Was macht eigentlich Johannes Ludewig?

Bahn-Chef Hartmut Mehdorn mag rudern, wie er will - als Retter des Schienenstrangs bleibt ihm nur der zweite Rang. Sofern die Geschichtsschreibung Mehdorns Vorgänger Johannes Ludewig folgt.

"Ich", strunzt der, "habe die Bahn konzeptionell auf den richtigen Weg gebracht." Und: "Ich war derjenige, der gesehen hat, dass Milliardeninvestitionen für das Netz vor meiner Zeit in eine völlig unakzeptable Richtung gesteuert wurden."

Ludewig wagt sich weit vor für einen, der unsanft aus dem Amt geschieden ist; vielleicht genau aus diesem Grund.

Noch immer empören ihn "die Unmöglichkeiten meiner Verabschiedung". Man habe ihn nicht einmal gefragt, ob er vielleicht ein paar Leute einladen wolle. Ludewig, den Helmut Kohl der Bahn vorgesetzt hatte, schied durch den Lieferanteneingang, ohne Büfett und Blumen. "So abserviert zu werden", grimmt er, "das wünscht man seinem ärgsten Gegner nicht."

Da nutzte es nichts, dass Ludewig - zum Ende seiner Amtszeit - tatsächlich ein paar gute Ideen hatte, mutig Prestigeprojekte kippte, etwa die ICE-Strecke durch den Thüringer Wald oder die Untertunnelung des Stuttgarter Bahnhofs. Er sollte bloß schnell weg.

Drei Monate habe er gebraucht, um Abstand zu gewinnen. Die Familie habe ihn aufgefangen. Und eine neue Aufgabe wieder aufgerichtet.

Ein (ungenanntes) Unternehmen bat ihn um Vermittlung im Streit mit der Treuhand-Nachfolgerin BVS, Streitwert: 400 Millionen Mark. Die Mission gelang dem Ex-Bahner offenbar so gut, dass ein zweiter, ähnlicher Auftrag folgte.

Heute betreibt der Staatssekretär a.
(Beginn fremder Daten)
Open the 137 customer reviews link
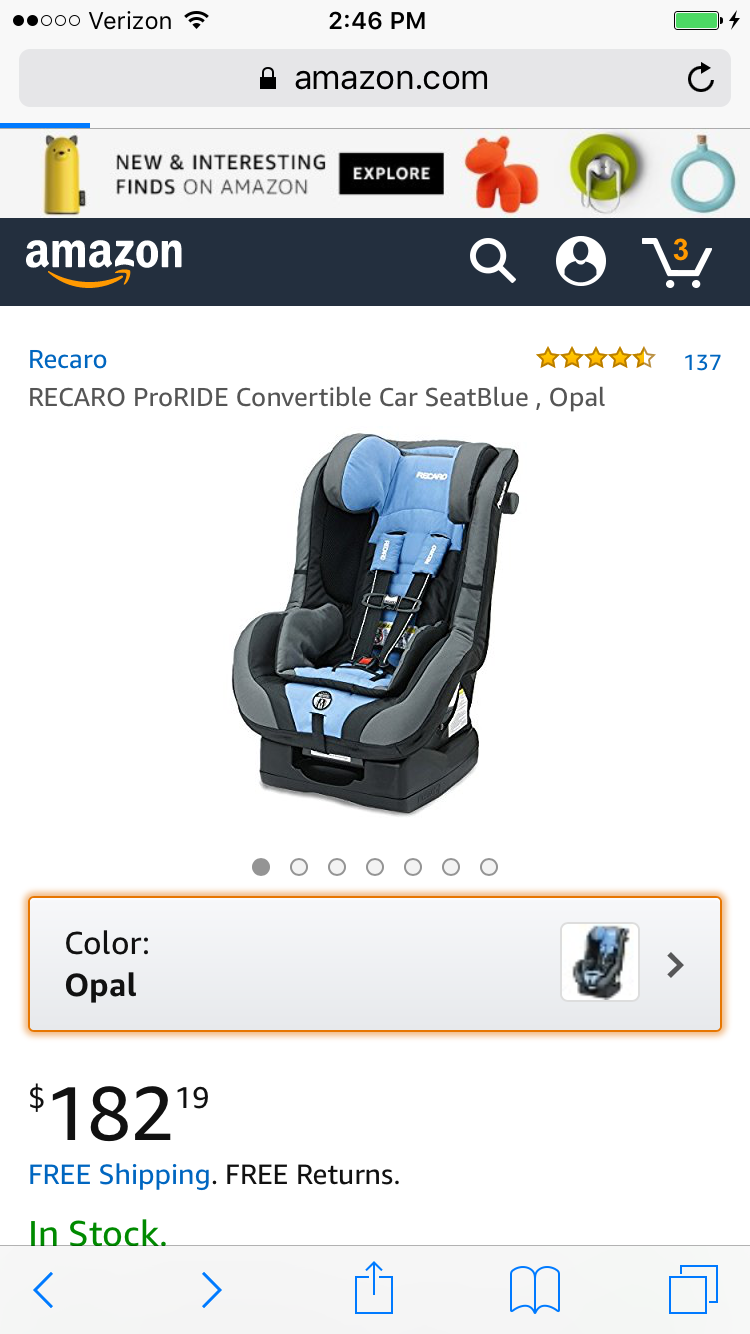The width and height of the screenshot is (750, 1334). click(702, 362)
D. das Beratungshaus Ludewig-Consulting. Das besteht im Wesentlichen aus zwei Büros in Berlin und Bonn, dem Inhaber selbst und einem großen Kunden: dem Bonner IVG-Konzern.

Ludewig unterstützt seinen Mandanten beim Ringen um den neuen Berliner Großflughafen, den IVG gemeinsam mit dem Essener Baukonzern Hochtief errichtet. Das Geschäft wabert zwischen Wirtschaft und Politik. Hier fühlt sich Ludewig zu Haus.

Der Jungunternehmer zielt nicht auf Expansion. Denn erstens sei die Aufgabe kaum delegierbar, "die Leute, die mich engagieren, wollen mich selbst". Zweitens hat er Gefallen gefunden am etwas entspannteren Leben, an regelmäßigem Sport (er hat elf Kilo abgenommen) und den Freuden des Enkel-Hätschelns.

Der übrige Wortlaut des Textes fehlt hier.